SUPPLIED TEXT:
Using roxygen2 directly is potentially problematic since it imports knitr. However, extracting the necessary code uses just base R:

path = file
lines <- xfun::read_utf8(path)
calls <- parse(
  text = lines,
  keep.source = TRUE,
  srcfile = srcfilecopy(path, lines, isFile = TRUE)
)

# For each expression, find the preceeding comments (including with skip lines)
comments <- function(refs) {
  if (length(refs) == 0) {
    return(list())
  }

  srcfile <- attr(refs[[1]], "srcfile")

  # first_line, first_byte, last_line, last_byte
  com <- vector("list", length(refs))
  for (i in seq_along(refs)) {
    # Comments begin after last line of last block, and this block is included
    # so that it can be parsed for additional comments
    if (i == 1) {
      first_byte <- 1
      first_line <- 1
    } else {
      first_byte <- refs[[i - 1]][4] + 1
      first_line <- refs[[i - 1]][3]
    }

    last_line <- refs[[i]][3]
    last_byte <- refs[[i]][4]

    lloc <- c(first_line, first_byte, last_line, last_byte)
    com[[i]] <- srcref(srcfile, lloc)
  }

  com
}

srcrefs <- utils::getSrcref(calls)

EXERCISE DATA:
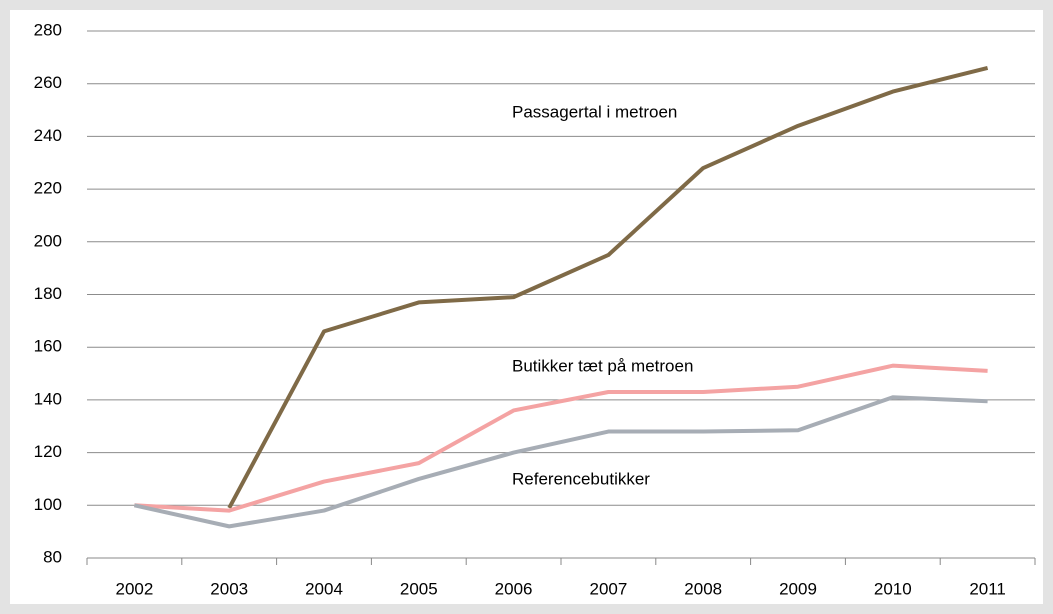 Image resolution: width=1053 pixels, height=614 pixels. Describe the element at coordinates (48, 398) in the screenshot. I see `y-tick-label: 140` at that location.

THINGS TO DO:
[1] According to the roxygen2 excerpt, why is using roxygen2 directly potentially problematic?
[2] Carry on the roxygen2 excerpt after its last line of code.

TASK-BY-TASK ANSWERS:
[1] It imports knitr.

[2]
comment_refs <- comments(srcrefs)
comment_refs
#> [[1]]
#> # %% 
#> #' Say hello to a user
#> #' 
#> #' @param name The person who you are greeting
#> #' @export
#> say_hello <- function(name = '') {
#>   print(paste0('Hello ', name))
#> }
#> 
#> [[2]]
#> 
#> say_hello()

A simple (but imperfect) heuristic could be that if an #' @ is present, then assume it's a roxygen comment and don't convert to markdown. If users want just a title, they would need to use the @title command. If they want to have an @ in the beginning of a line of markdown, they could use @@ like in roxygen?

Is there interest for this as a PR? Adds complexity, but IMO in almost all cases this will prevent issues with roxygen2/spin clashes.